Fishing methods: Demersal Trawl, Set Nets (Gill and Trammel)
Number of fisheries: 1
More about Sole
Common sole is a widely distributed species, extending from the Mediterranean and Northwest African coast, as far south as Senegal, to the Irish Sea, southern North Sea and Skagerrak and Kattegat. In autumn, triggered by falling temperatures, sole leave the shallow inshore waters and migrate to warmer offshore grounds (this represents the end of the fishing season for the fishery under assessment). In severe winters sole populations may form aggregations in deeper, less cold parts of the North Sea and English Channel. The central eastern North Sea (ICES area IVb) where the fishery under assessment occurs is near the northern limit of the species, however these are also some of the grounds with the highest concentrations of sole, and important nursery grounds. Spawning occurs in spring, peaking in May, triggered by rising sea water temperatures. Although it has been shown that spawners return to the same spawning grounds each year, it is not known whether recruits return to the grounds where they were born. Females are batch spawners producing on average around 350,000 eggs (35cm fish) per year. Sole are nocturnal and olfactorial feeders, spending the day buried in the sediment. The blind side othe sole has sensory organs to detect prey. Sole feed on polychaete worms (Arenicola marina, Lanicespp. and Nereis spp.), molluscs and small crustaceans. During the short pelagic phase, larvae feed ocopepod nauplii.
More about the fishing methods
The demersal or bottom otter trawl (single, twin and pair) is a towed fishing gear designed and rigged to have bottom contact during fishing, towed by large trawl vessels, typically in excess of 15m. A demersal trawl is a cone-shaped net consisting of a body, closed by a codend and with lateral wings extending forward from the opening. The two towing warps lead from the vessel to the otter boards which act as paravanes to maintain the horizontal net opening. These boards typically weigh between 0.5–2 t and drag across the seabed . The boards are joined to the wing-end by the bridles which herd fish into the path of the net. On very rough substrates special rock hopper gears are used.

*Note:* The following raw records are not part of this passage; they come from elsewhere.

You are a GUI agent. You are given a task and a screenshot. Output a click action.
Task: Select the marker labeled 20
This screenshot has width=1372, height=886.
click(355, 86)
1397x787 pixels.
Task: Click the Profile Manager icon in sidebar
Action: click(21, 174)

Set net (Gill net/ Trammel net)
The Gill net consists of a single netting wall kept more or less vertical by a float line and a weighted ground line. The net is set on the bottom, and kept stationary by anchors on both ends. Each net is approximately 125 cm high (from the seabed) and 50m long with a monofilament mesh size of 92mm. Typically lengths of nets are joined together, making long nets sometimes up to several kilometres in length. Vessels in this fleet typically carry between 100 and 300 nets
The trammel net used by this fleet is a triple mesh net, anchored to the seabed with a total height of around 1.5m. The inner central mesh is typically 150mm, sandwiched between 2 outer mesh layers (trammels) of 350mm. By having an inner panel of small mesh netting, loosely hung between the two outer panels of large mesh netting, when a fish strikes the net it pushes the small-meshed netting forward through the large mesh, forming a pocket in which it is trapped
Both gill nets and trammel nets are set before dark, generally parallel to the tide. Nets are usually left in the water overnight and hauled during the day.
Approximately 400 tonnes in 2008 and 380 tonnes in 2009.
Sole is mainly exported as chilled fish to the Netherlands, Germany, Italy and Spain.